■ **Da fare**:
1. Secondo il testo, chi dirige il Cyber Threat Intelligence Integration Center a circa un anno dall'annuncio della sua creazione?
2. Cita dal testo il passo che comincia con "L’Italia da tempo" e prosegue fino a "una intelligence europea.".

■ **Testo**:
▬▬▬
Circa un anno fa l’amministrazione Obama annunciava la creazione di una nuova unità dedicata ad affrontare la minaccia cyber negli Stati Uniti, il Cyber Threat Intelligence Integration Center, pensato per semplificare e razionalizzare la condivisione informativa e agevolare l’interconnessione tra le numerose agenzie di intelligence interne ed esterne. A poca distanza dall’annuncio fatto da Lisa Monaco al Wilson Center di Washington DC si sarebbe tenuto l’ormai celebre summit di Stanford, durante il quale il presidente Obama e i vertici della Casa Bianca si interfacciarono con i più importanti player di settore e la comunità di esperti di cyber security.

A distanza di circa un anno il CTIIC, inserito nell’Office of the Director of National Intelligence (ODNI), è diretto da Tonya Ugoretz, importante passato nel comparto intelligence dell’FBI e una significativa esperienza maturata nell’attività di integrazione informativa, intensamente promossa da James R. Clapper sin dai primi mesi in cui ha rivestito l’incarico di Director of National Intelligence.

La comunità statunitense, tanto complessa e articolata, ha compreso da tempo, sin dai tristi fallimenti dell’11 settembre, quanto preziosa sia la necessità di condividere informazioni e la capacità di bilanciare la massiccia attività di raccolta con i risultati ottenuti dall’analisi delle informazioni effettivamente conosciute da chi opera all’interno delle agenzie. La dura lezione appresa e posta in essere nel corso degli anni dalle agenzie statunitensi attive nella sicurezza nazionale è stata così intensa e profonda da condizionare gli apparati nel loro stesso codice genetico: un chiaro esempio di tale rivoluzione è visibile nella scelta di uniformare i profili e le expertise degli officers e degli analisti, un tempo profondamente separati da differenti impostazioni culturali, percorsi di formazione ed estrazione professionale. Oggi all’interno di ogni comparto si tende – almeno in proiezione – a parlare la stessa lingua e a superare i divari culturali tra colleghi. Il risultato che si punta ad ottenere, più volte richiamato dallo stesso Clapper, è quello di uniformare la comunità e potenziare le basi necessarie a una più efficace raccolta informativa.

L’esperienza statunitense è, evidentemente, fondamentale al fine di comprendere quale strada seguire sia livello nazionale che a livello sovranazionale per implementare i risultati nella lotta al terrorismo.

L’information sharing rappresenta l’obiettivo più sensibile cui gli apparati di sicurezza e le agenzie dovrebbero aspirare. Affinché le informazioni siano condivise in maniera efficace è dunque oltremodo necessario lavorare sulla costruzione di canali di interconnessione solidi e formalizzati tra i comparti e agevolare l’idea di circolarità alla base degli scambi informativi tra diversi apparati nazionali e sovranazionali.

L’Italia da tempo lavora alla strutturazione di una comunità che presenti tali caratteristiche ed il Sistema di informazione per la sicurezza della Repubblica persegue l’obiettivo di potenziare le basi di interconnessione anche verso il settore privato. L’Unione Europea è, al contrario, assai lontana dalla possibilità di raggiungere tale traguardo e la forte frammentazione ad oggi esistente tra le varie agenzie ed apparati rende particolarmente difficile gli scambi informativi e praticamente impossibile l’idea di una intelligence europea.
▬▬▬
■ **Blocco dati**:
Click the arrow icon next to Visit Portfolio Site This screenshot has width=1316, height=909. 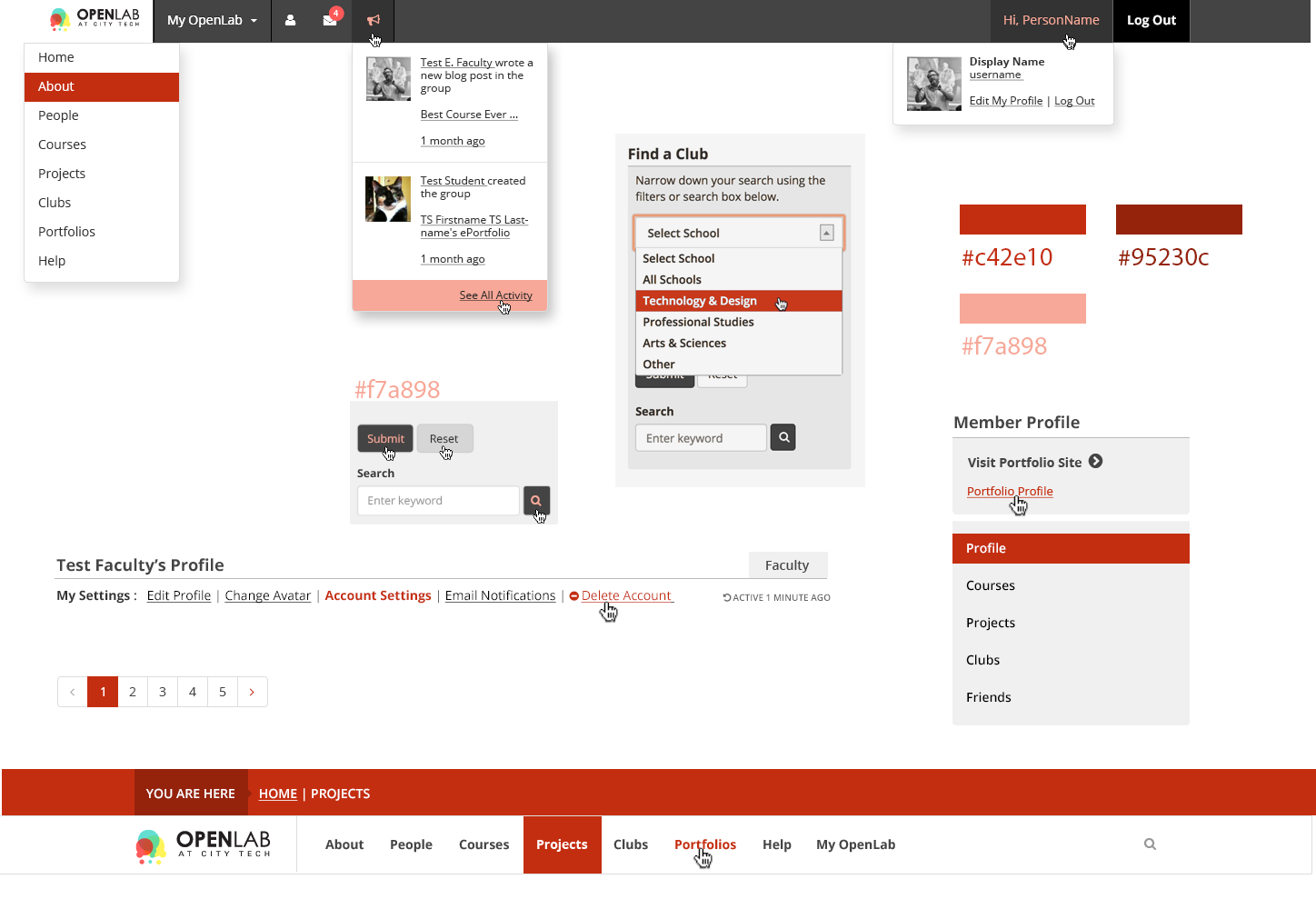1096,462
▬▬▬
■ **Soluzioni**:
1. Tonya Ugoretz.

2.
L’Italia da tempo lavora alla strutturazione di una comunità che presenti tali caratteristiche ed il Sistema di informazione per la sicurezza della Repubblica persegue l’obiettivo di potenziare le basi di interconnessione anche verso il settore privato. L’Unione Europea è, al contrario, assai lontana dalla possibilità di raggiungere tale traguardo e la forte frammentazione ad oggi esistente tra le varie agenzie ed apparati rende particolarmente difficile gli scambi informativi e praticamente impossibile l’idea di una intelligence europea.